I came across two interesting articles today on checking accounts. They provide some insights about how banks make money from free checking accounts and reward checking accounts. Most all reward checking accounts are also free checking accounts. They have an added advantage of offering very high interest rates and ATM fee refunds when the customer meets certain monthly requirements.

The first article is from the American Banker, Free Checking: A Customer Favorite is Re-Examined. There are increasing demands from consumers and regulators for banks to reform their policies on overdrafts and nonsufficient funds. The following excerpt shows how important these fees are for banks' profits:
Today the biggest source of revenue in the retail deposit business is fees imposed on customers who are careless with their checking accounts. These so-called incident fees now produce 74% of all deposit fees, according to a report released in May by Oliver Wyman, the New York consulting firm. Without those fees, which run $35 to $40 per incident, the industry would not be able to cover the costs of offering no-monthly-fee, low-balance checking accounts to all customers.

The second article is from SmartMoney, How to Shop Banks to Get Better Yields. After a discussion on bank bonuses, the article discusses reward checking accounts from Redneck Bank and Southern Bank in Missouri. There are a few interesting insights about how banks can afforrd the high interest rates. In addition to capping the amount that qualifies for the high yield, the banks are helped by those who don't meet the monthly requirements:
Bankers also count on customers who flub up - not making enough debit charges to qualify for the bonus rate. At Southern Bank in Missouri, about 80 percent of account holders make their quotas to qualify for the high yield (currently 5 percent), says Matt Funke, chief financial officer. The rest earn 0.10 percent no matter how much they have on deposit, helping to make the accounts overall "quite profitable" for the bank, Funke says.

I was happy to see that the article mentioned my website,, as a tip for finding top rates nationwide.

DATA BLOCK >>
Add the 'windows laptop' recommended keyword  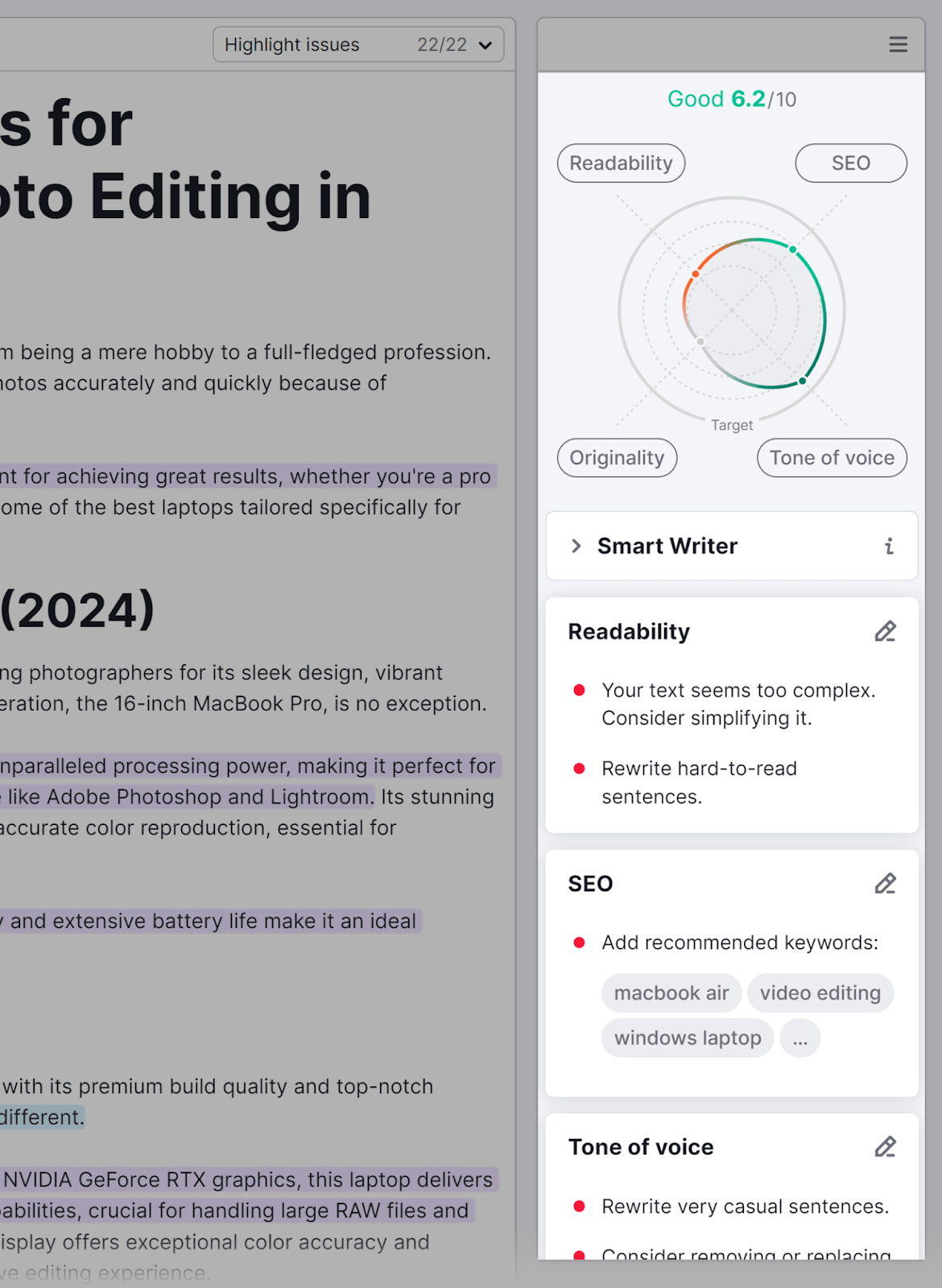687,1038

EXERCISE DIRECTIONS >>
State whether each statement agrees with the checking accounts passage, answering yes or no and quoting the deciding words: (a) Incident fees make up 74% of all deposit fees. (b) About half of Southern Bank's account holders qualify for the high yield. (c) Southern Bank account holders who miss their quotas earn 0.10 percent. The listing is separate material with no connection to the checking accounts passage.

TASK ANSWER >>
(a) Yes: "These so-called incident fees now produce 74% of all deposit fees"
(b) No: "about 80 percent of account holders make their quotas to qualify for the high yield"
(c) Yes: "The rest earn 0.10 percent no matter how much they have on deposit"